▶ _Фрагмент текста_:
━━━━━━━━
Но царизму даже игнатьевская «народная политика» казалась либерализмом; даже эти «холостые выстрелы», как метко определил политику «лгун-паши» Д. А. Милютин, казались Александру III и его вдохновителям опасной, разрушительной канонадой.
Игнатьев увлекался своей ролью и был по-своему искренен, как Хлестаков. «Он лгал вследствие потребности своей природы, лгал, как птица поет, как собака лает, лгал на каждом шагу, без малейшей нужды и расчета, даже во вред самому себе», — писал об Игнатьеве современник. И все это знали. Почему же терпели на посту министра-лгуна? Он был нужен. Это не он лгал, это лгал его устами сам царизм, колеблясь, не пора ли выпустить на сцену нового актера.
Однажды утром Михайловский и Кривенко, принимавшие в редакции посетительницу, услышали тяжелую и торопливую поступь Салтыкова, сопровождавшуюся звуками, более всего походившими на разъяренное рычание раненого льва. Михаил Евграфович появился в дверях с «Правительственным вестником» в руках.
━━━━━━━━
▶ _Исходные данные_:
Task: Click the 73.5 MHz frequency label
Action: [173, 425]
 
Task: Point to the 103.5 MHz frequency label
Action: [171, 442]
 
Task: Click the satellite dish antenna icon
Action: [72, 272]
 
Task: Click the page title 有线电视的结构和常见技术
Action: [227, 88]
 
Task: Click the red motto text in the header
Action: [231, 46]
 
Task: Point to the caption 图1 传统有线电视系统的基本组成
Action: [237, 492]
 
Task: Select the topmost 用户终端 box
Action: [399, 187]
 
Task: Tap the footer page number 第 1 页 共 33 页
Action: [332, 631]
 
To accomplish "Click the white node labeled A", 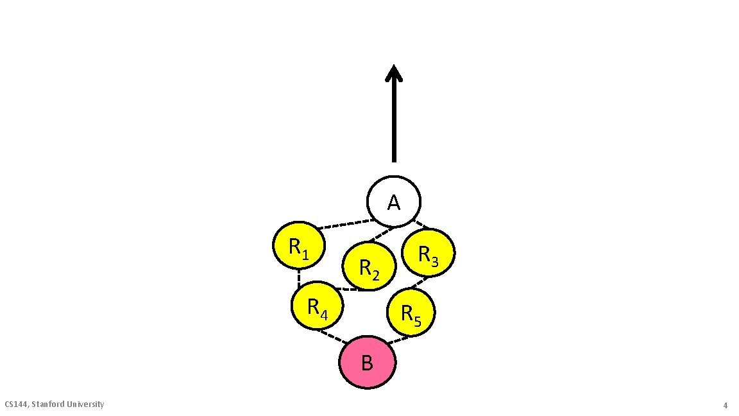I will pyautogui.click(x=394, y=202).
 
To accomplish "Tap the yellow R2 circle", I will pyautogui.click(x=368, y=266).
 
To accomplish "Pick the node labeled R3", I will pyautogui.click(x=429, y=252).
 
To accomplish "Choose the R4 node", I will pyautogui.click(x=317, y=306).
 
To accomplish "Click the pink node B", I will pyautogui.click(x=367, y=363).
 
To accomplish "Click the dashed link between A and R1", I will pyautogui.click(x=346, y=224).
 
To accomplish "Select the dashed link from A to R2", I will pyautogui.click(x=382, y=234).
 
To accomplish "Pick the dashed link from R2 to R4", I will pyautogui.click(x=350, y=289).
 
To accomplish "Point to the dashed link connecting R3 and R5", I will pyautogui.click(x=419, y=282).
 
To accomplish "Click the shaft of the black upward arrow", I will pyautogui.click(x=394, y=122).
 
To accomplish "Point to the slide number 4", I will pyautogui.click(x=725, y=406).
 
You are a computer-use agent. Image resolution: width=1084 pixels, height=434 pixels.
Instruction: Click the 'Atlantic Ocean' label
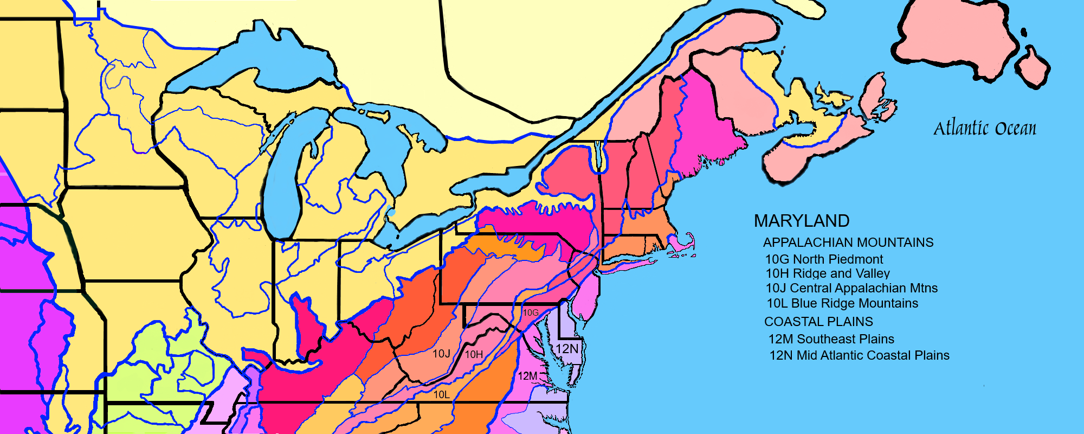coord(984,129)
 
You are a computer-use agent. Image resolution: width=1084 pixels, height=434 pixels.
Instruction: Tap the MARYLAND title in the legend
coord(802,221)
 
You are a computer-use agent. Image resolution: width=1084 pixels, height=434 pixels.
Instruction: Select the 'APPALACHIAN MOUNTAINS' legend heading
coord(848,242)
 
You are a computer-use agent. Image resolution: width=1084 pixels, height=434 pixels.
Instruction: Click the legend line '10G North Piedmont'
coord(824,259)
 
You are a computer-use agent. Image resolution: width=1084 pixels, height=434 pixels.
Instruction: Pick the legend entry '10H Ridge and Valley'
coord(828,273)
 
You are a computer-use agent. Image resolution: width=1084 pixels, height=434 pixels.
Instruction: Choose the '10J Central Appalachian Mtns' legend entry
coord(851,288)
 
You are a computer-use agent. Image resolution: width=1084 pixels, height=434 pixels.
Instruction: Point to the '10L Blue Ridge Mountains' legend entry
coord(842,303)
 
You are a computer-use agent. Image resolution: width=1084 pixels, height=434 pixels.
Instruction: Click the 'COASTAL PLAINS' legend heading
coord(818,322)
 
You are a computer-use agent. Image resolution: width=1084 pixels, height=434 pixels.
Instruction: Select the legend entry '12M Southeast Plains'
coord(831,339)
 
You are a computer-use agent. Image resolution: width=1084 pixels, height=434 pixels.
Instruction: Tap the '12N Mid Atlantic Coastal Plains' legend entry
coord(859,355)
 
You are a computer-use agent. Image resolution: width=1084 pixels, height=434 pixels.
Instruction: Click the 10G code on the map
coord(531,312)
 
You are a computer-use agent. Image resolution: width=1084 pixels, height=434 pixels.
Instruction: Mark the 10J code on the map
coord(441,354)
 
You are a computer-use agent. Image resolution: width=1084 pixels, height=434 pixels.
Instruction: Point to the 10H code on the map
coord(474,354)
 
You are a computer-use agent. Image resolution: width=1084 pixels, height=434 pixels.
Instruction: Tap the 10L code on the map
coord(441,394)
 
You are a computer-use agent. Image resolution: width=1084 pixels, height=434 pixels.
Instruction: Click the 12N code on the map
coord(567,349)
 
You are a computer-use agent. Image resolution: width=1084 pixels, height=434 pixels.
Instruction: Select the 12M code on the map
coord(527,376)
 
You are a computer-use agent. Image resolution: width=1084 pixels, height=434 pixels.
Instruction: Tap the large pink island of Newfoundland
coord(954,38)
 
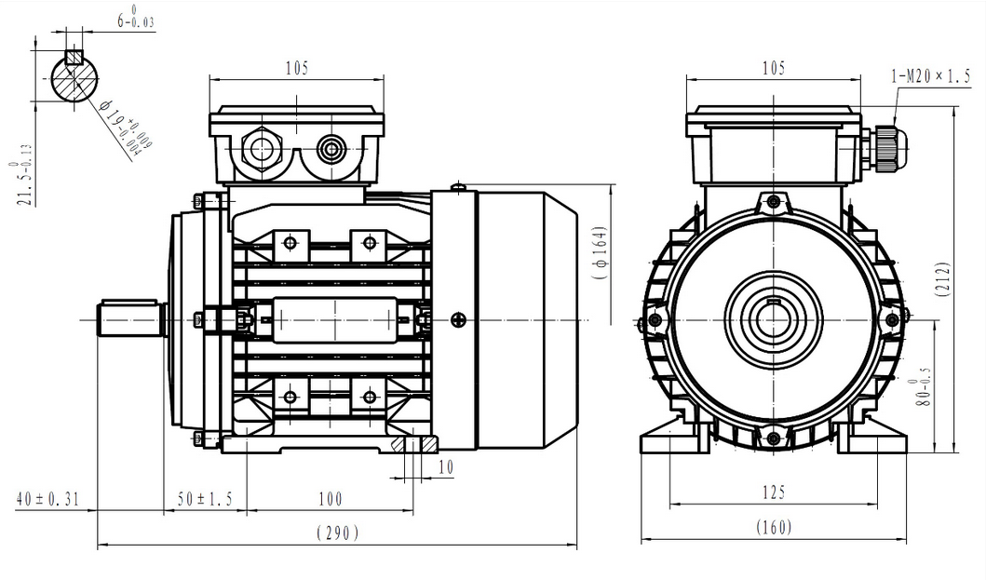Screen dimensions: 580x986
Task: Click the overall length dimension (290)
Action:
━━━━━━━━
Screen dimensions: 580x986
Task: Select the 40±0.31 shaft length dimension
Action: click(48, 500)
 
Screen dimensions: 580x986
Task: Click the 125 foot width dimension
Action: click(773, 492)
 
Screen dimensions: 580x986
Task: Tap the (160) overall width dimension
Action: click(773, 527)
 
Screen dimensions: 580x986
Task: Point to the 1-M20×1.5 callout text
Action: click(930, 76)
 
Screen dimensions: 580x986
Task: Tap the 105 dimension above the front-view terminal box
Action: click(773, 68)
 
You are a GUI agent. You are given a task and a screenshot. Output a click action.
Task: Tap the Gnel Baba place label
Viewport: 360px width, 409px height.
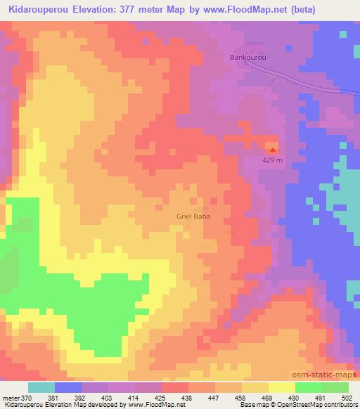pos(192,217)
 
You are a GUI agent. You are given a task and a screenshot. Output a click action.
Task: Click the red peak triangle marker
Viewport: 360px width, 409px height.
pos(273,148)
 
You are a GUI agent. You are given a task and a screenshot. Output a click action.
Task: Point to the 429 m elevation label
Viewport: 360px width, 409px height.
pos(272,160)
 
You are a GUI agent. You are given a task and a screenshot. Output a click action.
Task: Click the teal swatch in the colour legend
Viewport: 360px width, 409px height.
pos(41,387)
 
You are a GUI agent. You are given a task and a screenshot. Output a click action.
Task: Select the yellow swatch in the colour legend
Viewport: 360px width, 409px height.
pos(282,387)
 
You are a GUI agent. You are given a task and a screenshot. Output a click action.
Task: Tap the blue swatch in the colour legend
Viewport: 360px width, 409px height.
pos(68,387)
━━━━━━━━
▶ _Задание_: Перечислите все фамилии, упомянутые во фрагменте текста об Игнатьеве, в том порядке, в каком они впервые встречаются.

▶ _Ответ_: Игнатьев, Милютин, Хлестаков, Михайловский, Кривенко, Салтыков.